Thinning air in La Paz

Bolivia held local elections yesterday, a rather unusual proposal for a Latin American country to vote on Easter Sunday.  As expected Evo Morales followers won, which did not stop quite a few surprises from taking place, eerily reminding recent electoral situations in Venezuela.


As it is the case in coverage of difficult elections one is very disappointed by most if not all international press who have no problem in writing banners of Evo won, thinking that arithmetic is analysis enough.  You can look for example at the useless article at the BBC which seems to imply that from Venezuela yours truly seems to know more about Bolivia political situation than their man there.....  Or you can dare to read on line Bolivian papers with such strange coverage as you can read in La Prensa.

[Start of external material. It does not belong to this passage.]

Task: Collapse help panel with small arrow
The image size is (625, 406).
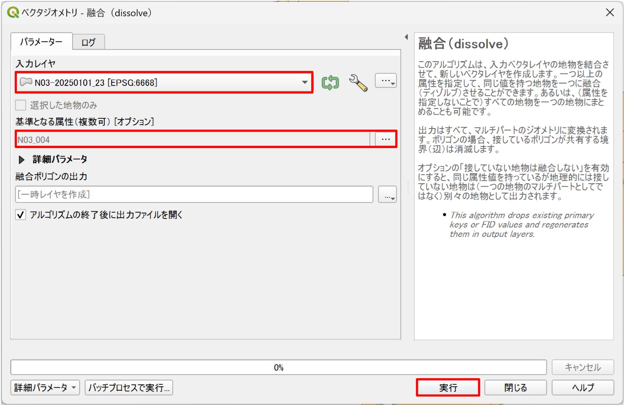Action: tap(406, 37)
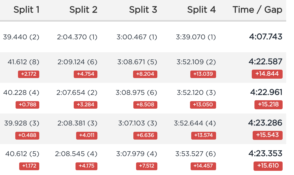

The fact of the matter is that Evo won and yet nothing was basically changed, problems remain the same in Bolivia and the country is not really that far from a final break up.  Percentages remain basically in the same ranges in all provinces and the one that we know for sure switched sides, Chuquisaca, did it with a similar narrow margin as it went for the "Media Luna" a couple of years ago (no final results yet so I might be corrected on this later).  Thus on one side Bolivia retains the impoverished mountain indigenous population trying to find ways to benefit from the not as indigenous reasonably prosperous populations of the low land.  A sure recipe for continuing trouble.........

Evo Morales seems to have followed the Venezuelan Chavez script on elections, including extreme polarization and threats not to work with the opposition leaders that might get elected.  The threat did not work out it seems, in spite of the fact that Evo Morales can use the real racial card of Bolivia, a racial ploy that Chavez has been trying to invent in Venezuela out of nothing.  Like in Venezuela the primitivism of Evo Morales message seem to work only when he is himself in the ballot.  Then he wins with votes in the 60 points range.  But when local elections come, things start changing.

Just as I have detailed for Venezuela many times, the more urban the center, the more prosperous, the more educated it is, the less it is likely to vote for the caudillo.  Just as Chavez sweeps over Venezuela, he never can manage to secure Caracas, Maracaibo and Valencia.  Same thing in Bolivia where Evo sweeps the rural vote but loses 7 out of ten of the major cities of Bolivia, including, hold tight, La Paz, the capital chock full of native inhabitants.  Never mind that the two most prosperous provinces o Tarija and Santa Cruz said No to Evo's allies.

We are in the XXI century of mass communications and Internet and thus outdated messages work more for the charismatic leader than for their actual content.  When people look at local services and the true effect on their daily lives they are more prone to chose the tested local leader than the one the central power wants you to chose.  Chavez understands that very well now and he is busy dismantling democracy and decentralization.  We will see if Evo Morales turns out to be a democrat and accept occasional compromises that the opposition results of yesterday mean. Or whether Evo will turn out to be just another reactionary caudillo, in spite of his Native American origin which should tell him best.

I am not optimistic: the way Evo did ramrod the Constitution, the way he engineered the fall of the presidents before himself make me afraid of the future of Bolivia.  No matter how cheerful the naive BBC might sound on Evo, we can expect anti constitutional maneuver to sabotage the opposition mayors and provincial leaders elected yesterday.  But for all their inner divisions these seem to be of a different mettle than the wimps Chavez faces here, wimps whose precarious unity seems to be collapsing lately....  but that is another story for a future post.